4 de septiembre 2003 - 00:00

No es Hitchcock, pero logra atrapar

Escena del film
Escena del film
«Identidad» («Identity» EE.UU., 2003, habl. en inglés). Dir.: J. Mangold. Int.: J. Cusack, R. Liotta, A. Molina, A. Peet, R. De Mornay, J. Hawkes, J. Busey.

U na carretera inundada, un motel siniestro, un accidente terrible, teléfonos incomunicados, un criminal prófugo y un grupo de personas a punto de convertirse en cadáveres. Todos estos elementos podrían pertenecer a películas de la década de 1930 como «El caserón de las sombras» («The Old Dark House» de James Whale); de los '40 como «El vengador invisible» («And Then There Were None» de Rene Clair, sobre los «Diez indiecitos» de Agatha Christie); de los '60 como «Psicosis» de Hitchcock; o de los '70 como la parodia «The Rocky Horror Picture Show».

«Identidad»
es un producto diseñado con toda frialdad para lograr que el público vuelva a tomarse en serio el terrible diluvio con rayos y centellas, la leyenda del cementerio indio, el sospechoso conserje del motel, y la trágica luna de miel, sin olvidar ese sorprendente dato que relaciona a cada personaje, demostrando que no fueron elegidos al azar.

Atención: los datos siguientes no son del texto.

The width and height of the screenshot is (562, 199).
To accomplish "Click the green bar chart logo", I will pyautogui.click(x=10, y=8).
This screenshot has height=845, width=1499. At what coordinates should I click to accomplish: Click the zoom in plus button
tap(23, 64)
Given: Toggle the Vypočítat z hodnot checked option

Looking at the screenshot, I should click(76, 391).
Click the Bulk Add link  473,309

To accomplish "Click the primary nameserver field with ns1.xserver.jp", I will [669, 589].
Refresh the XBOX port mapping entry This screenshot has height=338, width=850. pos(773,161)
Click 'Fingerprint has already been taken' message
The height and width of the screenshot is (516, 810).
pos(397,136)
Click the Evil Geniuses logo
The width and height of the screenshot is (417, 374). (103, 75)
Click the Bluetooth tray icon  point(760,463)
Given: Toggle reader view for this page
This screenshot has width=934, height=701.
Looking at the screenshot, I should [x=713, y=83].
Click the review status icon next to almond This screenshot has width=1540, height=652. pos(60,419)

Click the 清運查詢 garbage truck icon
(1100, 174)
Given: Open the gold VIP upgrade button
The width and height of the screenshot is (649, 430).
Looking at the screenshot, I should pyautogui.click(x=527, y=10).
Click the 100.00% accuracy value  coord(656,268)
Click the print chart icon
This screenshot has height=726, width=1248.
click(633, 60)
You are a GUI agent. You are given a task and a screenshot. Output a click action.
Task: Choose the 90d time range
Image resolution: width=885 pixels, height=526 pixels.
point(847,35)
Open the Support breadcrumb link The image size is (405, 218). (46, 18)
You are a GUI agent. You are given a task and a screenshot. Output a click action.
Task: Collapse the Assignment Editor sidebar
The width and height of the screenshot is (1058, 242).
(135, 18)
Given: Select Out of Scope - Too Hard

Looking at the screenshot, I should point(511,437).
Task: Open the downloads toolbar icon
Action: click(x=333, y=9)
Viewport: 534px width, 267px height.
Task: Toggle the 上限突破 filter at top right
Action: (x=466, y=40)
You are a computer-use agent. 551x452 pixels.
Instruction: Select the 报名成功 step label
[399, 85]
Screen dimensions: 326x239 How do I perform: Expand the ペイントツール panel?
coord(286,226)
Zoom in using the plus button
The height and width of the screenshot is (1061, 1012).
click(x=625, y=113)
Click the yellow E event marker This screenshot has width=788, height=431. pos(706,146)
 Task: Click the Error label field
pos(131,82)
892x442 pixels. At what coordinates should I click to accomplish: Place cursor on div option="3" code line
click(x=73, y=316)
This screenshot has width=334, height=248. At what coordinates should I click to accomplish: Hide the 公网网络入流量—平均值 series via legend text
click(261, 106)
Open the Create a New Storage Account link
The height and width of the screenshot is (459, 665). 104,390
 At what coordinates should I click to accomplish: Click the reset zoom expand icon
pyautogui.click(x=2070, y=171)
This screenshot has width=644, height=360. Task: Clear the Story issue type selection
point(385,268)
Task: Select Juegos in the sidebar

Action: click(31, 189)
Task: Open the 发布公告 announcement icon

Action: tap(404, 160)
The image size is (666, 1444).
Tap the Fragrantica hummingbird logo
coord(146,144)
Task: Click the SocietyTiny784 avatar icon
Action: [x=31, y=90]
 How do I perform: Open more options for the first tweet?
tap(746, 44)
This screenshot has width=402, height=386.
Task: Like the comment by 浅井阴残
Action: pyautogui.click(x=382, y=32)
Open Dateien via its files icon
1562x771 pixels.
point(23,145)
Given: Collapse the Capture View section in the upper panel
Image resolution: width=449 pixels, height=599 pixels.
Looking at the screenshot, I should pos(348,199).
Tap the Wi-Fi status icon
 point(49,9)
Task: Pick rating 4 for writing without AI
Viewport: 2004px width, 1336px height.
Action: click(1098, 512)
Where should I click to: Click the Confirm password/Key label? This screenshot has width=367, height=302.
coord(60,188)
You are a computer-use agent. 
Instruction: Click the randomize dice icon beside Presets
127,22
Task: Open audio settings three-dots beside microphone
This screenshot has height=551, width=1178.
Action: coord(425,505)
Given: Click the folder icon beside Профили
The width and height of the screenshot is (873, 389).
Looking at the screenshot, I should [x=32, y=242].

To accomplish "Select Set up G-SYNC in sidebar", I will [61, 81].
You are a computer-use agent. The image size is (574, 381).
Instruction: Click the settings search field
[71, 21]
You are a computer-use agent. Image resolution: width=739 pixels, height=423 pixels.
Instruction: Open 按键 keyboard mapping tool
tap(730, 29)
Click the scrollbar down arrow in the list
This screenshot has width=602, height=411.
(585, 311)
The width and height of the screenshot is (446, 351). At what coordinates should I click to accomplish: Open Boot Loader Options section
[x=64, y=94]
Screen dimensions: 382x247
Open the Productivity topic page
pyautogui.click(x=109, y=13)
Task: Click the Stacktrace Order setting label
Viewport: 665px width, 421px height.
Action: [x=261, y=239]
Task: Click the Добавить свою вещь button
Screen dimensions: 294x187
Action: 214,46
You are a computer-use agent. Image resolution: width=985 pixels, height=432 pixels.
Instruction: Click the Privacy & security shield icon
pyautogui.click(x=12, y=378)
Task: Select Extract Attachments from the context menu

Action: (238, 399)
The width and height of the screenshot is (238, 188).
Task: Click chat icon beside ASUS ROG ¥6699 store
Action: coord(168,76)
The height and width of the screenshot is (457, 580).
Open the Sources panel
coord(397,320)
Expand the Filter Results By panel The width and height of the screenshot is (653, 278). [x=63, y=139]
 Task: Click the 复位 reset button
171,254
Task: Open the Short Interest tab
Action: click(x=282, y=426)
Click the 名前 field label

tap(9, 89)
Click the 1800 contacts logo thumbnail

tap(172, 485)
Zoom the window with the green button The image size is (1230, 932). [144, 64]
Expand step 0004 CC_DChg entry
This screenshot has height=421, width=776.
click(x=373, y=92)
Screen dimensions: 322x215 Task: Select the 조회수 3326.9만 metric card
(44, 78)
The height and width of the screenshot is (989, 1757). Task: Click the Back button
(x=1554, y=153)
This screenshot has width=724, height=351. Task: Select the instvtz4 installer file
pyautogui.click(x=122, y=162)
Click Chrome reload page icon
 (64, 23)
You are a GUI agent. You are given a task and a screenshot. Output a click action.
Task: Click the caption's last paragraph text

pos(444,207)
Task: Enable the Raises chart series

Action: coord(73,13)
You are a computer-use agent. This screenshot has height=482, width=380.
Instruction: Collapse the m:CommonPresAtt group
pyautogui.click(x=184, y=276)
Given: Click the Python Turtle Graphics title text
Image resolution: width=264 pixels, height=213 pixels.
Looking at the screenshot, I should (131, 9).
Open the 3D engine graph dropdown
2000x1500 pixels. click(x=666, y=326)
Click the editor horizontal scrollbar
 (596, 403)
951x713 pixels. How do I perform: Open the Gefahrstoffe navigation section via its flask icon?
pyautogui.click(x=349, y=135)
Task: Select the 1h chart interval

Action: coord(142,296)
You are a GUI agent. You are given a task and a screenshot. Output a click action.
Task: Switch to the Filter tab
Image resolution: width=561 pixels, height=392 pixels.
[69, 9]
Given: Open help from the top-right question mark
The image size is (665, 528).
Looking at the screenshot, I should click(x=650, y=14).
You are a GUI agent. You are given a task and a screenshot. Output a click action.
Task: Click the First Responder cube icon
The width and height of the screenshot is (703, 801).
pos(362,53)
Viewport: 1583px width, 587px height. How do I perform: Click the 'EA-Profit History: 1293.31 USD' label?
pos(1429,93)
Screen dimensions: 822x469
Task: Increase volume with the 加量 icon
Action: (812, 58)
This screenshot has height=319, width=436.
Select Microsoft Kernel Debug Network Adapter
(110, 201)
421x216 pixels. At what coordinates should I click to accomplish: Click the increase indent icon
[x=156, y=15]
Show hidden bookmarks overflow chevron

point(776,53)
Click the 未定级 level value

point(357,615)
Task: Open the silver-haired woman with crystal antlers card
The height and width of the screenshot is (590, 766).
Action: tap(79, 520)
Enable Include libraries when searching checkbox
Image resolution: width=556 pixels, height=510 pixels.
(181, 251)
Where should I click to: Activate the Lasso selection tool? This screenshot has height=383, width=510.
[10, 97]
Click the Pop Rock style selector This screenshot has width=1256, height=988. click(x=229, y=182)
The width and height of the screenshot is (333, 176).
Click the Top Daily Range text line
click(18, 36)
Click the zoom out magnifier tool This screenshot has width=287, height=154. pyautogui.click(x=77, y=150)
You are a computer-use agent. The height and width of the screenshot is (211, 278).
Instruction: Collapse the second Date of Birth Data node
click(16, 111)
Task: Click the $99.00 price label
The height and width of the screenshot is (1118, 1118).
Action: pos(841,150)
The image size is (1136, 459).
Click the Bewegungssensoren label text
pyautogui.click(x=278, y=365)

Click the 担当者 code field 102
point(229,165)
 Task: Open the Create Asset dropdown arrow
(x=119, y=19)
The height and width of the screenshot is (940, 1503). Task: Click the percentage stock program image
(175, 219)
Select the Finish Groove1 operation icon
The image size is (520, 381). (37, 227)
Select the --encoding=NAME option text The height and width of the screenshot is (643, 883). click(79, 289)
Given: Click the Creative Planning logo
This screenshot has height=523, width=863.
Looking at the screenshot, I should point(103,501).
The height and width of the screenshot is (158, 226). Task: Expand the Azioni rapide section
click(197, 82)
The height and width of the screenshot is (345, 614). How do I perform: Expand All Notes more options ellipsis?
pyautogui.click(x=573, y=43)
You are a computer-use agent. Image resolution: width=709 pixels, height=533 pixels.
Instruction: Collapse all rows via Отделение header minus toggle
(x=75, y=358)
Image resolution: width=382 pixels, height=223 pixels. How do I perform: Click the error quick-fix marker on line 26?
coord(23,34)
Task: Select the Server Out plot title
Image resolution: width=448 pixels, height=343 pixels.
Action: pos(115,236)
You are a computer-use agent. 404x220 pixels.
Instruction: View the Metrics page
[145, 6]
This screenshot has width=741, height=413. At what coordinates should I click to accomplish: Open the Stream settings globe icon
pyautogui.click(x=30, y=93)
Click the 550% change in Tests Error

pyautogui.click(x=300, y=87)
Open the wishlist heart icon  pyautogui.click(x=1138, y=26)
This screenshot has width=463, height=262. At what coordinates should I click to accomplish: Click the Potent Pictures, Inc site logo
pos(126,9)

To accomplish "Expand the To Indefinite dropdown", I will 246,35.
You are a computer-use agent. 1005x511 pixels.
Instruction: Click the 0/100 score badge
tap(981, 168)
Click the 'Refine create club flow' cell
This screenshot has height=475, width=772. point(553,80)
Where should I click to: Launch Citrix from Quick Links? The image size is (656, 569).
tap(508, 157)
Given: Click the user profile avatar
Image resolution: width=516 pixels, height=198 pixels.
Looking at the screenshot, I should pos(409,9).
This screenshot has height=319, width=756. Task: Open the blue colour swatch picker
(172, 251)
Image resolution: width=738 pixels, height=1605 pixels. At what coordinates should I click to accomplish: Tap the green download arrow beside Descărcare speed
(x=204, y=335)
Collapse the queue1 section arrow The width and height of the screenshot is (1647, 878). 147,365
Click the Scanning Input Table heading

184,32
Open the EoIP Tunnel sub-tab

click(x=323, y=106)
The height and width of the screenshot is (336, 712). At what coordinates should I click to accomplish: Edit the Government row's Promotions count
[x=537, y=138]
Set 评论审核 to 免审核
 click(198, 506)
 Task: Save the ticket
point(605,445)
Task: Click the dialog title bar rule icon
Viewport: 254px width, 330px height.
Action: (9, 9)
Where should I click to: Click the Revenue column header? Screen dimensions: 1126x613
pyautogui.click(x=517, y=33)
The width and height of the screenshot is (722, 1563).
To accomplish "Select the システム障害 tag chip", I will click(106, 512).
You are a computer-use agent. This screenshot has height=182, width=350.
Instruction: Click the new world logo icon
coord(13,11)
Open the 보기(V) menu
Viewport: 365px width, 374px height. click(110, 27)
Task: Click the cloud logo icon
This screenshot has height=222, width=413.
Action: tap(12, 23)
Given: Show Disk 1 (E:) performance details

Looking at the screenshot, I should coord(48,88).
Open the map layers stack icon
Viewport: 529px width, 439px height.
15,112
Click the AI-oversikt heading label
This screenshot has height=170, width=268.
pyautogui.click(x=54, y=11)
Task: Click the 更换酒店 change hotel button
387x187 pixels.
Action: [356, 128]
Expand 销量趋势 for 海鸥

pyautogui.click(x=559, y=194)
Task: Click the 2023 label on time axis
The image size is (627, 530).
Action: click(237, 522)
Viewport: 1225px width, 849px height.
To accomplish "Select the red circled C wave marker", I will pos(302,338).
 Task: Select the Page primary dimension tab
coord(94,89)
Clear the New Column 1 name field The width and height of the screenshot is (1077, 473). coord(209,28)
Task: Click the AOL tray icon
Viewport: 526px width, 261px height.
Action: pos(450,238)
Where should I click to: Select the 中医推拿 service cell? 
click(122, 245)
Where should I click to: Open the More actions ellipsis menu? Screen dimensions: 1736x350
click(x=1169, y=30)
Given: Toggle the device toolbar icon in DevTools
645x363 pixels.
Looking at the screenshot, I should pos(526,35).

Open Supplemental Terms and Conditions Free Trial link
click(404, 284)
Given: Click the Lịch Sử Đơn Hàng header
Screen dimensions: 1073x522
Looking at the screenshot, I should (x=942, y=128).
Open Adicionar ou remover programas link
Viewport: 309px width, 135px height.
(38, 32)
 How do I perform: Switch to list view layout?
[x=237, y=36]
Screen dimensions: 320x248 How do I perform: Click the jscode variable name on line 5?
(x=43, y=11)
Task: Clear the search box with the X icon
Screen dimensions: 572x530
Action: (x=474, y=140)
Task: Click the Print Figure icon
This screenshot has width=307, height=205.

Estirando al máximo la presentación de los personajes, y alargando desvergonzadamente el ridículo desenlace, el director James Mangold enfocó toda la tensión en el nudo de su pesadilla, y hacia la mitad de la proyección «Identidad» se vuelve tensa como pocos films modernos. Lástima esa situación paralela a la de los crímenes en el motel, que ayuda a vislumbrar algún tipo de explicación abrupta y poco convincente para los acontecimientos (para colmo, revelada un acto antes de lo necesario).

En «El ladrón de orquídeas», Nicolas Cage interpretaba a un guionista novato -y no muy avispado-que triunfaba sorpresivamente con un argumento sobre la interacción entre las personalidades divididas de un asesino serial. El chiste de esa comedia negra se vuelve sobrio si se lo compara con una película como «Identidad», rara demostración de la vigencia del pensamiento del magnate hollywoodense Samuel Goldwyn: Si un guión está lleno de viejos clichés, hay que arreglarlo con una buena dosis de nuevos clichés.